_Document section:_

Economics: Keynesian Theory

Economic and government systems have a fundamental connection. Essentially each system needs the cooperation of the other in order to operate successfully. The varieties found in both government and economic systems stems from the amount of control or influence each system allows the other to have. Some economic systems advocate complete governmental control, such as a socialist/communist system. While the other end of the spectrum holds the free market and a democratic system of government, where the government has a small and defined sphere of influence in the economy. Somewhere in the middle is Keynesian Economics, advocating a middle ground of government control aimed at increasing employment rates. Sounds great right? Well that depends on how tight of a grip you want your government to have on your economy. 
People that prefer their government to play a limited role in the economy, advocate the free market economy and all that it brings. While distrusting large amounts of government control. 

The blog post," The Business Cycle: Krugman vs. Austrian Economic Theory" by Thomas E. Brewton, displays such a position. Brewton even blames the continued poor economic health on application of Keynesian economics in the US government's economic plan. 

"Stimulus payments to consumers is analogous to dumping frosting onto a cake mix, before the ingredients have been mixed and baked. All elements of the economy, from raw materials, to intermediate goods, to consumer goods, must return to a supply-demand balance before the economy can gain Krugman’s “traction.” That necessarily takes time, because mining companies and other producers of basic raw materials have time scales for increased output and employment that are very different from the time scales of intermediate goods producers and consumer goods manufacturers.
Deficit spending, ballooning Federal debt, and a Fed dumping money, along with the prospect of higher taxes and unknowable impacts of multifarious new regulations, breeds fear among business decision makers that impedes the re-balancing process. In the 1930s, such actions under Herbert Hoover and Franklin Roosevelt prolonged what should have been a two-year recession into twelve years of Depression misery. President Obama’s similar Keynesian policies are repeating the Depression mistakes, giving us a flattened economy, with unemployment projected to remain in the 9% (really 17%) range for several more years."

_Exercise 1:_ Condense the paragraph of the Keynesian theory essay that begins "Economic and government systems have a fundamental connection" into a short bulleted list that keeps its main points.
_Exercise 2:_ Pick up the Keynesian theory essay after its closing quotation and write the next paragraph.

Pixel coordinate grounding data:
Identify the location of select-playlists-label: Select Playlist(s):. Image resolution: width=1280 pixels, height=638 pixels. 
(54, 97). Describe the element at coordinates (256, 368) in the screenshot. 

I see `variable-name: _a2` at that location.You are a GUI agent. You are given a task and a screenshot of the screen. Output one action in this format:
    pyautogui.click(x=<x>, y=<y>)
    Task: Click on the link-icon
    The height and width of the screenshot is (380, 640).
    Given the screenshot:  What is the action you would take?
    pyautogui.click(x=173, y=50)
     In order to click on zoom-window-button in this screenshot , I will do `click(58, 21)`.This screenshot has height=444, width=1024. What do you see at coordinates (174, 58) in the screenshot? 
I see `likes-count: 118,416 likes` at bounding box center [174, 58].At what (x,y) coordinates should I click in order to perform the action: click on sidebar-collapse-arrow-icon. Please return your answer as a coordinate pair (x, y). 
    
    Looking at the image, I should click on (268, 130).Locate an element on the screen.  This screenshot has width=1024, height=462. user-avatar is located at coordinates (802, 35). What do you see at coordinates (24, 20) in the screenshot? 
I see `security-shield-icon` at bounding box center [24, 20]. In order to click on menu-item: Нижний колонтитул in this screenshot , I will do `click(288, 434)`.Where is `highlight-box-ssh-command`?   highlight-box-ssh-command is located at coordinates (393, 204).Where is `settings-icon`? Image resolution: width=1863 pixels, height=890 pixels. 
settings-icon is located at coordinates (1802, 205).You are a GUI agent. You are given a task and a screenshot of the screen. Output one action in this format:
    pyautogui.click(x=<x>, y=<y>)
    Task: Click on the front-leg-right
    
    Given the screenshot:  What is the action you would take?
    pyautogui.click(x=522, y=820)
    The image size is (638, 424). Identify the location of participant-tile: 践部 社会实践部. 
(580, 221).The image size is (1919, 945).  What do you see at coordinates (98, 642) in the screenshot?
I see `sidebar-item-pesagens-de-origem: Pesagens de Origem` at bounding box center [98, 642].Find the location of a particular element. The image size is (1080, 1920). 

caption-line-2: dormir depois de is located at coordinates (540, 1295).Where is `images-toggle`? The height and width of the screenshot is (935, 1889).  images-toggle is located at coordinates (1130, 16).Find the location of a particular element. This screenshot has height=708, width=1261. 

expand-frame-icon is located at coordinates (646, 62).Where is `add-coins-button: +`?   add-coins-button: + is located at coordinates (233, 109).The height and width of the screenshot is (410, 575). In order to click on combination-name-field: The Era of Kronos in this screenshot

_Task answer 1:_
- Economic and government systems depend on each other's cooperation to work successfully.
- How these systems vary comes from how much control or influence each allows the other.
- At one extreme is complete government control, as in a socialist/communist system.
- At the other extreme are the free market and democratic government, where government has a small, defined role in the economy.
- Keynesian economics sits in the middle, favoring moderate government control aimed at raising employment.
- Whether that is appealing depends on how tight a grip a person wants government to have on the economy.

_Task answer 2:_
Krishna's Mercy's blog post "Free Exchange" takes a similar opinion against Keynesian and other similar systems.
While the free market system certainly makes sense and proves best at allowing the most people the opportunity to advance in a material sense, there have been many who have opposed it. The primary gripe is that there are winners and losers, with the winners being able to amass much wealth at the expense of the losers. In addition, the choices made by the free participants in such a system are not always liked by other groups. In a free market, the participants get what they want, as opposed to what a group of individuals thinks they should want. To alleviate the appearance of this unfairness, various other systems have cropped into existence. In reality, the system described by Friedman and others is a natural one, something that doesn’t have to be implemented or instituted. Any other system, save the free market, is one that is unnatural and prone to many more defects. Systems such as communism, socialism, Keynesian economics, fascism, and others have sought to impose fairness through the force of government. The goal of such systems is quite straightforward: “There are too many ‘have nots’ and not enough ‘haves’. By taking from the wealthy, who can afford to pay their fair share, we can redistribute wealth to those who need it.”"

There are also those that advocate the Keynesian economic theory as the solution to the economic troubles currently faced around the world.


And other people continue to maintain that it is because not enough of Keynes' ideas were used that the world entered and continues to struggle with economic problems.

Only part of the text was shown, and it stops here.